Taking Control of Your Workspace

Let’s face it, your productive work life is finite. You will only be able to work for so many years at such and such a pace, and then one day that will end. When it comes to getting things done, taking control of your immediate environment works wonders. Coordinating the arrangement of the physical as well as psychic spaces in your career in an anticipatory, supportive manner helps propel you into getting things done. A few terms and concepts are worth introducing here. Practically speaking, much of getting things done comes down to how well you’re able to retrieve what you need, and much of that adds up to a single concept: filing.

Filing is a non-glamorous tool for getting and staying organized. Filing involves allocating information and materials into their best home, for now. What do you need to be a good filer? Clear objectives and the space to put a chair in front of a filing cabinet. If you fear that filing means you’re becoming a caretaker, remind yourself you are taking care of items or information that you deem to be important. If it isn’t important, don’t save it. If it is important, file it with gusto.

Conditioning your environment is a crucial step in organizing and filing effectively. This means that you arrange, stock, and maintain such spaces in a manner that supports your efforts. Organizing a desk drawer initially takes time and may be slow going. Thereafter, finding what you want in the desk drawer is simpler and faster. If you avoid organizing the drawer all together, always have things strewn about, and go on a “hunt” each time you need to find something, in little ways, you’re hampering your productivity potential rather than devising a system that will support you every time.

Managing the beforehand, as opposed to the aftermath, involves creating space—mentally or physically—in advance of what comes next.

Managing the Beforehand

With vacant space, you have now created a clearing for the things that you’ll be receiving. These include new policy memos, articles you want to save, meeting notes, and course information that you want to review at a later date. The items may be different for each person. The important point in an over-information society is to take control in advance—manage the beforehand—as opposed to dealing with the aftermath of too much information.

Managing the beforehand is a term coined by Jeff Davidson which means to prepare for something in advance of a need, such as to prepare your files in anticipation of new items that are coming. Rather than having files and cabinets filled to their brims with information, strip them of all excess materials so that you have some vacant space.

Once you develop the habit of clearing space in all the compartments of your life: your desk, your car, your closets, etc., you accomplish many things: you demonstrate to yourself that you do have enough space to manage your career and conduct your affairs, and you keep in a ready state to handle what is next rather than trying to figure out where to store things or how to create ad hoc piles.

Conditioning Your Office

Conditioning your work environment, coordinating the arrangement of physical spaces in your career in an anticipatory, supportive manner, works well on many levels. You can apply the principles to your entire office. Whether yours is a corporate or home office, you can discover how to gain greater balance.

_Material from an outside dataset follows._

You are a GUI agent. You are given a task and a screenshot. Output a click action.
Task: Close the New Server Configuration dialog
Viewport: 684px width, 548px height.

Obviously, you will have more leeway if you are self-employed, or the “boss,” but the principles work pretty much the same.

If you need them, room dividers and sound barriers are available in a wide variety of shapes and sizes and can improve upon any existing sound barriers. The gentle, rhythmic “white noise” of a small fan’s motor serves as a sound buffer to many of the sounds that may distract you. Maybe you want a couch for quick cat naps during the day. The quality and ambience of your work space works best when it demonstrates the quality and ambience of your life or how you would like your life to be.

Your other environments, including your car, briefcase, and remote work station each have a pronounced impact on how you get things done. To ensure that your home environment enhances your sense of balance, don’t allow ad hoc outposts to build up: take the trip receipts out of the folder right after the trip. Adopt supportive docking and unloading techniques. Always bring important paper items, such as mail, office work, tax receipts, warranties, and other purchased items to their final destinations– that is, bring them to your administrative outpost for processing and integration into your organization system.

The more you are able to keep flat surfaces clear—your desk, tables, shelves—the greater your ability to manage the flow of items in your career, deal with them capably, and move forward. You experience a sense of balance.

For example, the London subway system was experiencing a growing problem of unwanted vandals and thieves in their tunnels. So a plan was devised to play classical music and opera, such as Vivaldi, Mozart, and Pavarotti in the effort to make unwelcome visitors uncomfortable with the subway environment.

Studies have shown that this type of music is unfamiliar and unacceptable to the thugs who hang out in the subway. Making them miserable with music they don’t enjoy will drive them away. By making the subway tunnels and stations a caustic environment to the nature of thieves and vandals, the vandalism and thievery was greatly decreased.